# Different Encounter Definition



## misbell (Jul 23, 2011)

There is some confusion over the -59 modifier definition of "different encounter".  For example, according to CCI you can append this modifier to CPT 92587 if done at sane day as an E/M...Now, since audiologist does the hearing, and not the physician, does this warrant a different encounter?   Could someone better explain the definition of "different encounter?"

Thanks


----------



## btadlock1 (Jul 23, 2011)

misbell said:


> There is some confusion over the -59 modifier definition of "different encounter".  For example, according to CCI you can append this modifier to CPT 92587 if done at sane day as an E/M...Now, since audiologist does the hearing, and not the physician, does this warrant a different encounter?   Could someone better explain the definition of "different encounter?"
> 
> Thanks



If the audiologist bills separately from the physician, then there's no need to add a modifier to either.


----------



## misbell (Jul 27, 2011)

Actually no. The physician is billing for both. Hence, that is where the CCI edit comes into play.


----------



## btadlock1 (Jul 27, 2011)

misbell said:


> Actually no.
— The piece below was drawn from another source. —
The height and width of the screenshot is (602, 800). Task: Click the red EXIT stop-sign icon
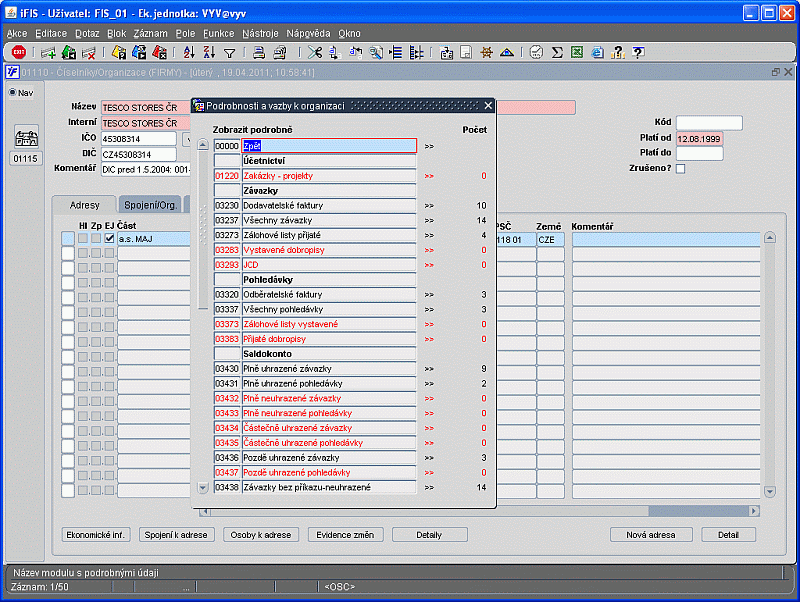(18, 52)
The physician is billing for both. Hence, that is where the CCI edit comes into play.



Well, it's not a CCI edit. There is a CPT guideline that says "Hearing tests (such as whispered voice, tuning fork) that are part of otorhinolaryngologic Evaluation and Management services are not reported separately. (Basically, the "hearing test" bullet from the 1997 exam can't be billed as a separate procedure).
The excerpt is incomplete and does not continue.